Material supplied:
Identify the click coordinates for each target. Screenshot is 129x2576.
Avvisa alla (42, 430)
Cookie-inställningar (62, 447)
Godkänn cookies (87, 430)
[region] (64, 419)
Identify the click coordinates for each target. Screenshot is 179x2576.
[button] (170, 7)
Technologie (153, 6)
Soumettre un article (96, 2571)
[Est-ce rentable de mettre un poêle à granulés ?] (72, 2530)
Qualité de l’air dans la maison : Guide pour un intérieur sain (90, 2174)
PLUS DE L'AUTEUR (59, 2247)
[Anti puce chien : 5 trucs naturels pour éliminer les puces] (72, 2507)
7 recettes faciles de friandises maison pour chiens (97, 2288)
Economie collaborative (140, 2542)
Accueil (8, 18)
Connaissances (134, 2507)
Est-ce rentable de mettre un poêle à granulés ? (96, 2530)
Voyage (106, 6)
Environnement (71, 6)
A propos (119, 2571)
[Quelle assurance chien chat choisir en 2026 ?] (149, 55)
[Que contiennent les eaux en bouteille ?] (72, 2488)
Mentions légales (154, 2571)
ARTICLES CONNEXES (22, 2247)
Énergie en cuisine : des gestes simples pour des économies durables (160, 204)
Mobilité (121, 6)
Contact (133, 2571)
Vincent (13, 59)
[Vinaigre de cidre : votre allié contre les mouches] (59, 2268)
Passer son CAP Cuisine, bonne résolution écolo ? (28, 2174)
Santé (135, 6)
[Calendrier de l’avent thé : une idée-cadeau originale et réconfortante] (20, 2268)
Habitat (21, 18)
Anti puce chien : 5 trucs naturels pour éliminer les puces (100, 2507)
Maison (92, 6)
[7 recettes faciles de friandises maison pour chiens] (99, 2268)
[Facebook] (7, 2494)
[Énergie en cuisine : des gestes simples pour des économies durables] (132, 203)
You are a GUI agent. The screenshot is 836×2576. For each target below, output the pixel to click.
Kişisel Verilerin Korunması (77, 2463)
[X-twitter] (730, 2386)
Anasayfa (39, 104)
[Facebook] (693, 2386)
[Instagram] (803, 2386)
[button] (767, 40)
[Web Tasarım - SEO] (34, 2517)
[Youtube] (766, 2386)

Task item: Write the entries out once more, exactly, without dropping a line.

Reply to the exercise:
Identify the click coordinates for each target. Screenshot is 129x2576.
Avvisa alla (42, 430)
Cookie-inställningar (62, 447)
Godkänn cookies (87, 430)
[region] (64, 419)
Identify the click coordinates for each target. Screenshot is 179x2576.
[button] (170, 7)
Technologie (153, 6)
Soumettre un article (96, 2571)
[Est-ce rentable de mettre un poêle à granulés ?] (72, 2530)
Qualité de l’air dans la maison : Guide pour un intérieur sain (90, 2174)
PLUS DE L'AUTEUR (59, 2247)
[Anti puce chien : 5 trucs naturels pour éliminer les puces] (72, 2507)
7 recettes faciles de friandises maison pour chiens (97, 2288)
Economie collaborative (140, 2542)
Accueil (8, 18)
Connaissances (134, 2507)
Est-ce rentable de mettre un poêle à granulés ? (96, 2530)
Voyage (106, 6)
Environnement (71, 6)
A propos (119, 2571)
[Quelle assurance chien chat choisir en 2026 ?] (149, 55)
[Que contiennent les eaux en bouteille ?] (72, 2488)
Mentions légales (154, 2571)
ARTICLES CONNEXES (22, 2247)
Énergie en cuisine : des gestes simples pour des économies durables (160, 204)
Mobilité (121, 6)
Contact (133, 2571)
Vincent (13, 59)
[Vinaigre de cidre : votre allié contre les mouches] (59, 2268)
Passer son CAP Cuisine, bonne résolution écolo ? (28, 2174)
Santé (135, 6)
[Calendrier de l’avent thé : une idée-cadeau originale et réconfortante] (20, 2268)
Habitat (21, 18)
Anti puce chien : 5 trucs naturels pour éliminer les puces (100, 2507)
Maison (92, 6)
[7 recettes faciles de friandises maison pour chiens] (99, 2268)
[Facebook] (7, 2494)
[Énergie en cuisine : des gestes simples pour des économies durables] (132, 203)
You are a GUI agent. The screenshot is 836×2576. For each target below, output the pixel to click.
Kişisel Verilerin Korunması (77, 2463)
[X-twitter] (730, 2386)
Anasayfa (39, 104)
[Facebook] (693, 2386)
[Instagram] (803, 2386)
[button] (767, 40)
[Web Tasarım - SEO] (34, 2517)
[Youtube] (766, 2386)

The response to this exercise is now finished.